Saved entries
------------------------------------------------------------------------
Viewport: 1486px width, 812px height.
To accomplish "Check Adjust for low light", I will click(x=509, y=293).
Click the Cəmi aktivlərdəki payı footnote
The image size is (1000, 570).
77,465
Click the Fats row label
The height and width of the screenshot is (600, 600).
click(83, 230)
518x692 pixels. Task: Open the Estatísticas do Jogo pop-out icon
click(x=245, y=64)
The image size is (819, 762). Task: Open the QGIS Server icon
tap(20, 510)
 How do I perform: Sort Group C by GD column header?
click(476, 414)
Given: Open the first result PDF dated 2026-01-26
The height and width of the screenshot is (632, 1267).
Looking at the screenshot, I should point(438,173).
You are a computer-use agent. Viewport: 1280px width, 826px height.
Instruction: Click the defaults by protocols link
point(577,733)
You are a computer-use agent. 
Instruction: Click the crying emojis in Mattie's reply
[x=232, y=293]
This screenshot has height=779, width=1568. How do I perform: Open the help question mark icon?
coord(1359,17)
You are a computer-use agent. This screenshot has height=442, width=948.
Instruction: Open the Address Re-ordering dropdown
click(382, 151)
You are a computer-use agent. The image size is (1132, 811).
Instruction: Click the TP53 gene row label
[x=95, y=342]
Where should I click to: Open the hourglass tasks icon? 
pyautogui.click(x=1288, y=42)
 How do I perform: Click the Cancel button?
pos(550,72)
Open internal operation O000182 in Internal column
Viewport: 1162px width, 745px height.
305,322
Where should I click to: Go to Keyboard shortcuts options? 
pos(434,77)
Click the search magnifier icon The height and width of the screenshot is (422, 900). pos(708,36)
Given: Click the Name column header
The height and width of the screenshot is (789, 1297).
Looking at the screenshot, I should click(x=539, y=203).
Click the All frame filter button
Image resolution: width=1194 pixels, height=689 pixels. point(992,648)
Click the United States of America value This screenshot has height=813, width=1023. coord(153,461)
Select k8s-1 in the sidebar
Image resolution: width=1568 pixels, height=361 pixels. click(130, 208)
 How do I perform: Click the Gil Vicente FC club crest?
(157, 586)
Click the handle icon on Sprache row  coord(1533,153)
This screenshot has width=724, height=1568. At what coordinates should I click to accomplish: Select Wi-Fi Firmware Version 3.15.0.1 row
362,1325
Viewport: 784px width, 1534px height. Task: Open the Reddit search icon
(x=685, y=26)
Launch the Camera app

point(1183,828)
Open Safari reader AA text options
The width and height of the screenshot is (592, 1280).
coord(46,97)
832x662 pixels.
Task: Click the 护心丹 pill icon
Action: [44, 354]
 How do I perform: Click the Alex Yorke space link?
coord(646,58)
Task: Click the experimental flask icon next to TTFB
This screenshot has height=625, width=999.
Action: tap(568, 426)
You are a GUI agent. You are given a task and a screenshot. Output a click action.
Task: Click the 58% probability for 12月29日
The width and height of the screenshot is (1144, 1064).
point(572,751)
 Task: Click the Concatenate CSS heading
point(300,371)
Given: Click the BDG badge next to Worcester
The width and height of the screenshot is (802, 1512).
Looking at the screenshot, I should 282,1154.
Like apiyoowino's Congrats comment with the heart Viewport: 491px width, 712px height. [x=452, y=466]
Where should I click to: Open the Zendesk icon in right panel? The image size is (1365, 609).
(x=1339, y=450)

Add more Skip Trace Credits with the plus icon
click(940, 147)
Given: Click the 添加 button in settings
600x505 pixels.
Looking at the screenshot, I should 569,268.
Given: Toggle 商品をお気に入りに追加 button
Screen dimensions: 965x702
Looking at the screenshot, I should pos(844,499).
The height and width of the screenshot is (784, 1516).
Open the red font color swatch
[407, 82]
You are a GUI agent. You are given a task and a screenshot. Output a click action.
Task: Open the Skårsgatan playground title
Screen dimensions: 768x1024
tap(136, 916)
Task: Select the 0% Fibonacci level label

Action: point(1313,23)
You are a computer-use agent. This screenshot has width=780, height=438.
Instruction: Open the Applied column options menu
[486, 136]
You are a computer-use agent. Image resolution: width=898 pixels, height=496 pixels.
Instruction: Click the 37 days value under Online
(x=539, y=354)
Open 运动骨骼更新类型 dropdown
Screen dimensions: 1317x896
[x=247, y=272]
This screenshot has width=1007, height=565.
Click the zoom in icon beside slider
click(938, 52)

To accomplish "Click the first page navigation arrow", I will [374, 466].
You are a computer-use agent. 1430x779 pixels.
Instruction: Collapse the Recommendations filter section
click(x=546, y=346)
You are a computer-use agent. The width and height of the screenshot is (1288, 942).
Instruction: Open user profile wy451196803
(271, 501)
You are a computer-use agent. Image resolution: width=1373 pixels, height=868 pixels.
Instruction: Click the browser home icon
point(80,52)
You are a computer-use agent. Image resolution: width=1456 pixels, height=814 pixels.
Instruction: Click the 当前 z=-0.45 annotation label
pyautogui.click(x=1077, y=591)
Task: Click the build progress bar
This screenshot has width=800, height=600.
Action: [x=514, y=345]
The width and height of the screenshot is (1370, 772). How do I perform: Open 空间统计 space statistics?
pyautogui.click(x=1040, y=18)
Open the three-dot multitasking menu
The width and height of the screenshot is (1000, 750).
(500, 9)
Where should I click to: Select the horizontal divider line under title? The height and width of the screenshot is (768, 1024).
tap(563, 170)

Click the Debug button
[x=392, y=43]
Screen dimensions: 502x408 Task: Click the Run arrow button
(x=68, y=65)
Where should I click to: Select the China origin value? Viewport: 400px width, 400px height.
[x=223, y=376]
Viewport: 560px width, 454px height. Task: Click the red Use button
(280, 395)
------------------------------------------------------------------------
TASK DIRECTIONS
Go through the records and copy each line with "first" in it.

ANSWER BOX
Given: Open the first result PDF dated 2026-01-26
To accomplish "Click the first page navigation arrow", I will [374, 466].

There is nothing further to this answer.